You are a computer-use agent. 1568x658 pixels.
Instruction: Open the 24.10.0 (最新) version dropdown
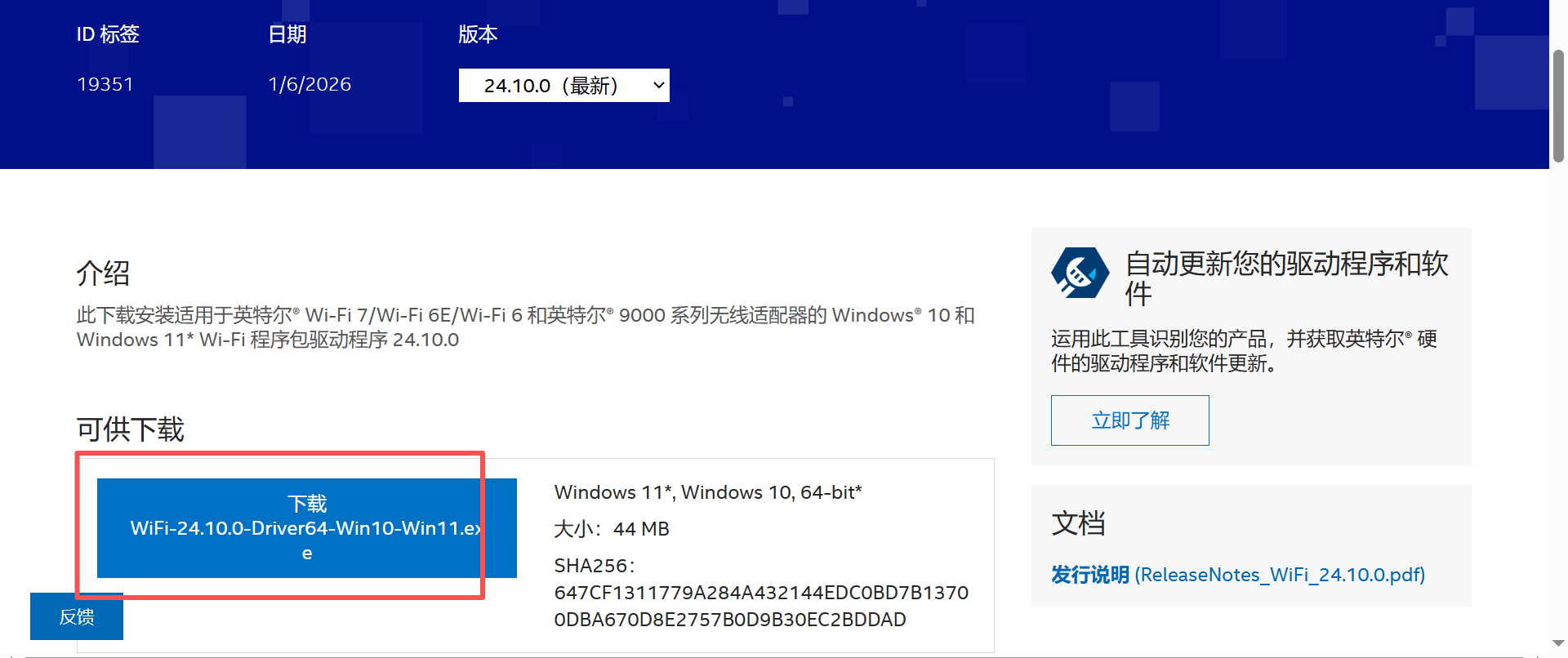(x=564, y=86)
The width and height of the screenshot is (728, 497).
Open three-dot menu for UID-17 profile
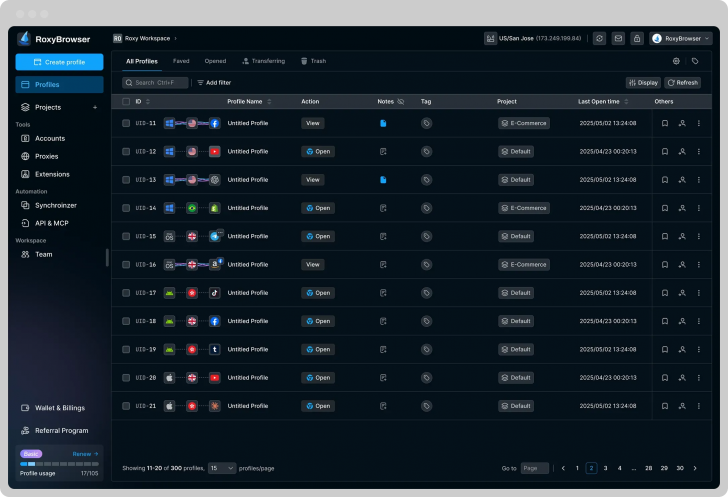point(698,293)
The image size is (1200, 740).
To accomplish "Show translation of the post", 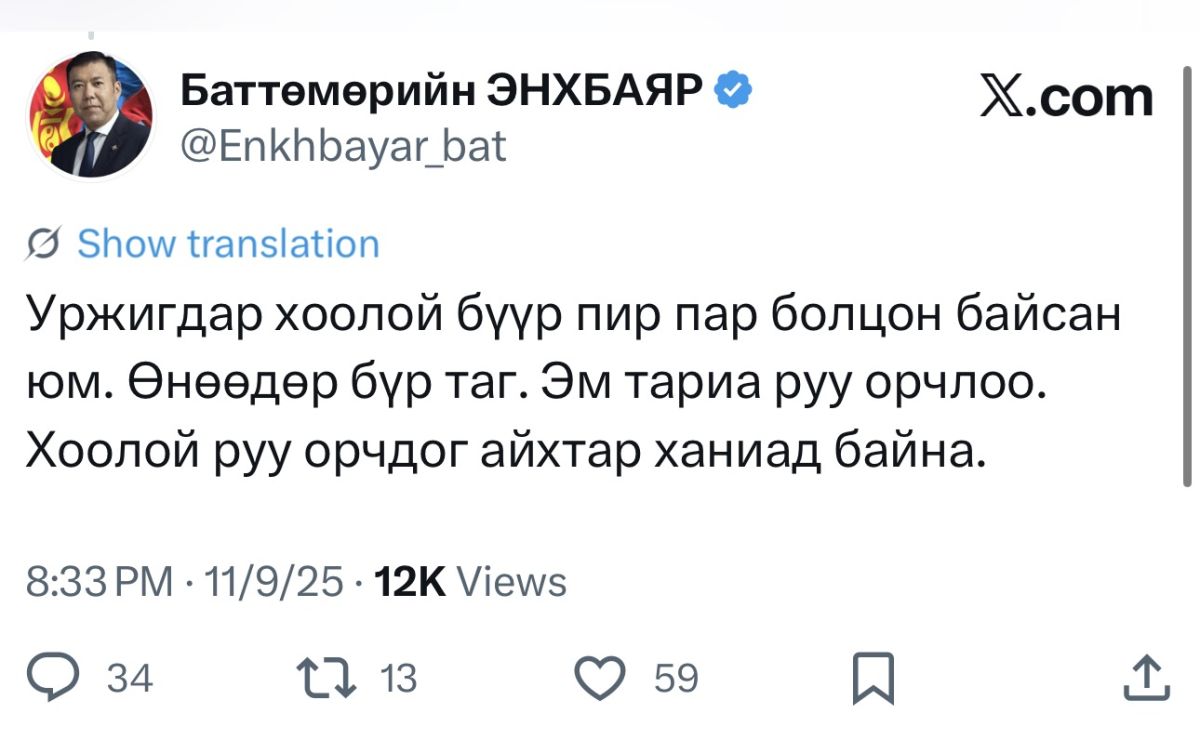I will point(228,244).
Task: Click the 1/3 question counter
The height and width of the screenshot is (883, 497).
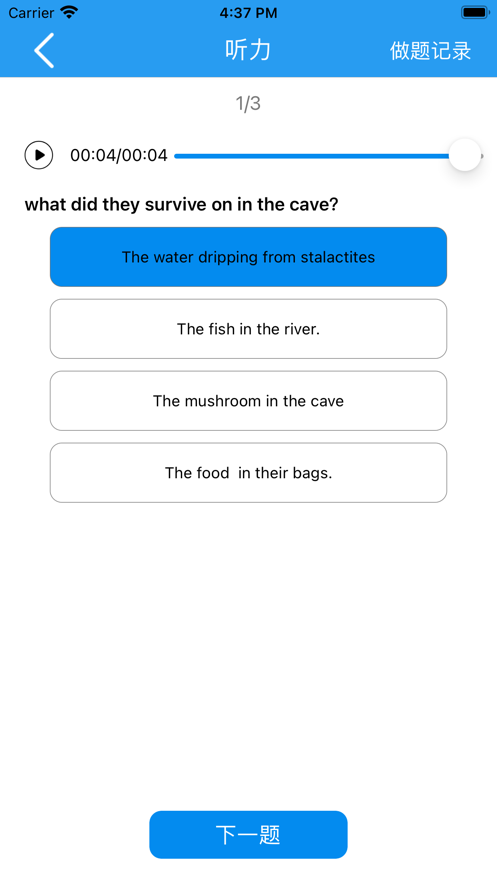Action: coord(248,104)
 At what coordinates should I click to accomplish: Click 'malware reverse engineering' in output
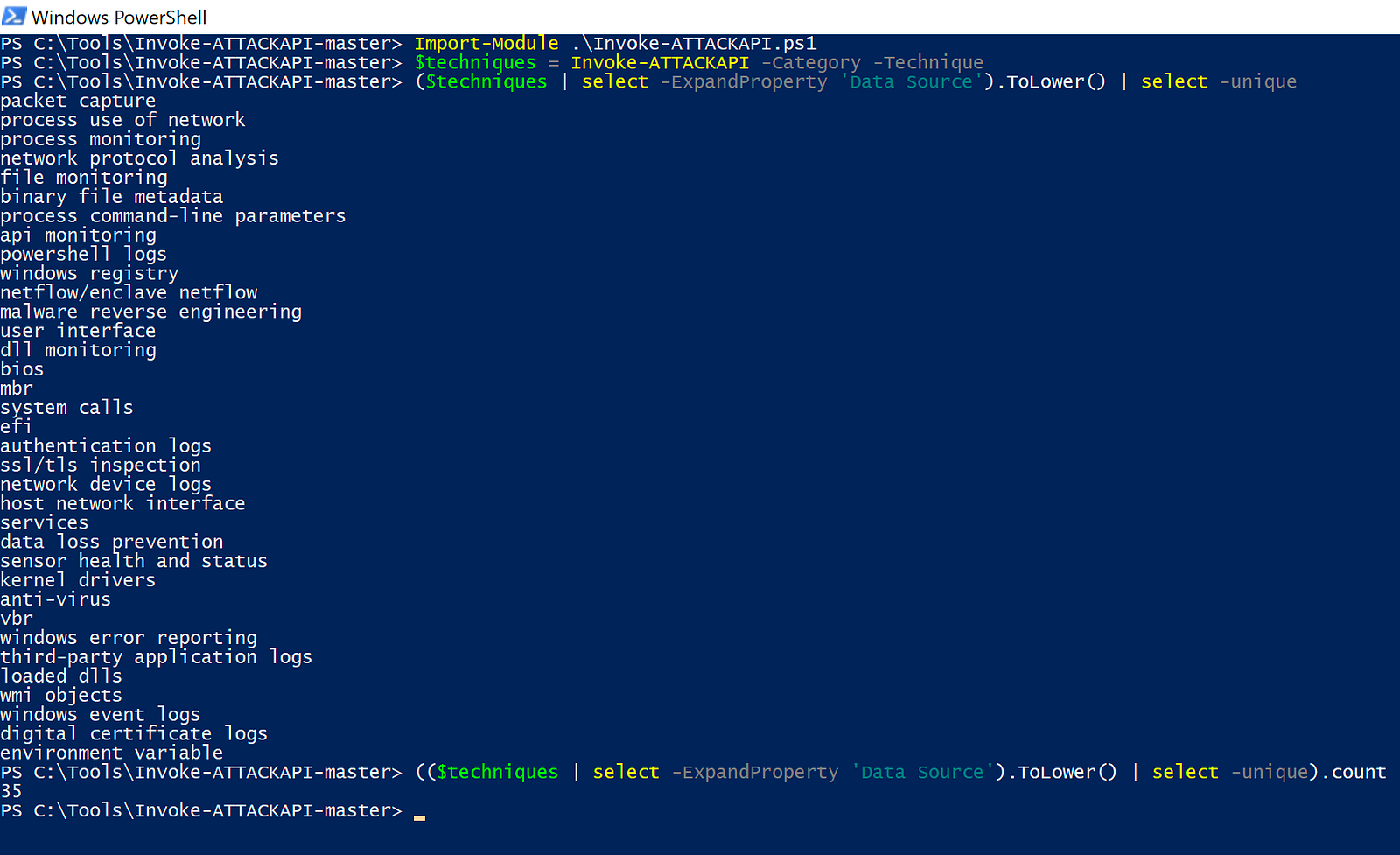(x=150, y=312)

______

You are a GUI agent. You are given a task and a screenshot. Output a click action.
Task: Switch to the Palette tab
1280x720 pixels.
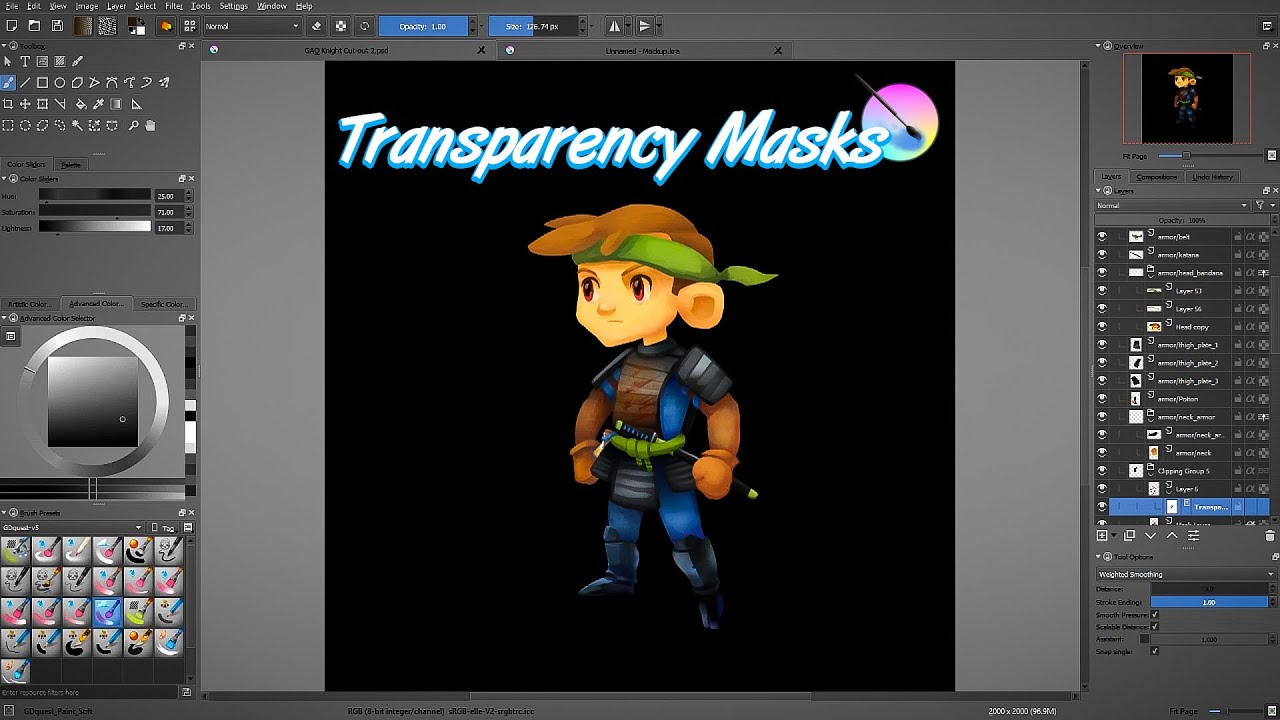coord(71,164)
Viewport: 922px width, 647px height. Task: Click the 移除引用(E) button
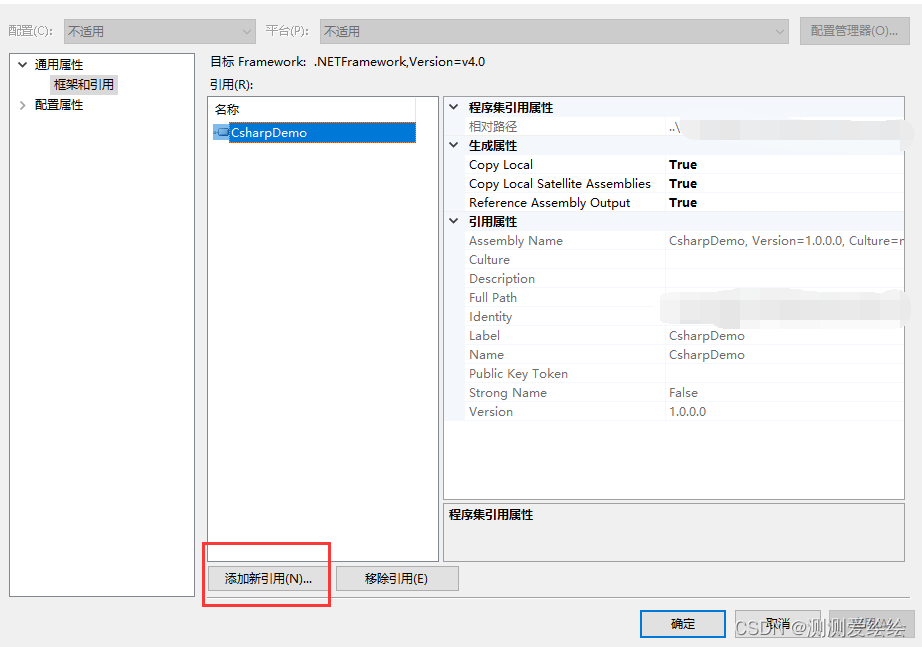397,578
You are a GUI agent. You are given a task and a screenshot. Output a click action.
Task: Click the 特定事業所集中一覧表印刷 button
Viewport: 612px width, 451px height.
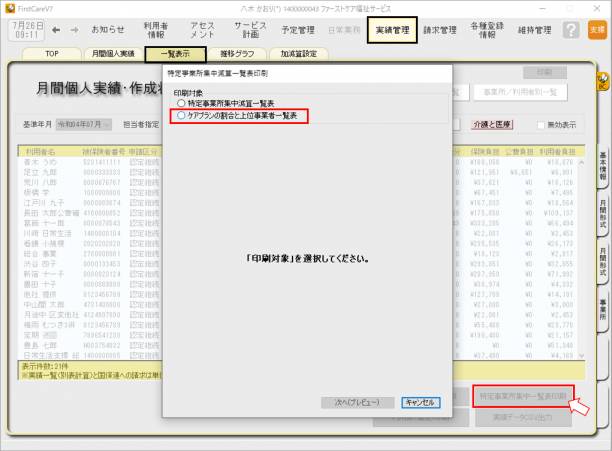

______

• _YOUR ASSIGNMENT_: Above this task is a listing. Restate, word for word and with nothing added, the lines from the one with "Task: Click the 特定事業所集中一覧表印刷 button" through the one with "Viewport: 612px width, 451px height.".

• _OUTPUT OF THE EXERCISE_:
Task: Click the 特定事業所集中一覧表印刷 button
Viewport: 612px width, 451px height.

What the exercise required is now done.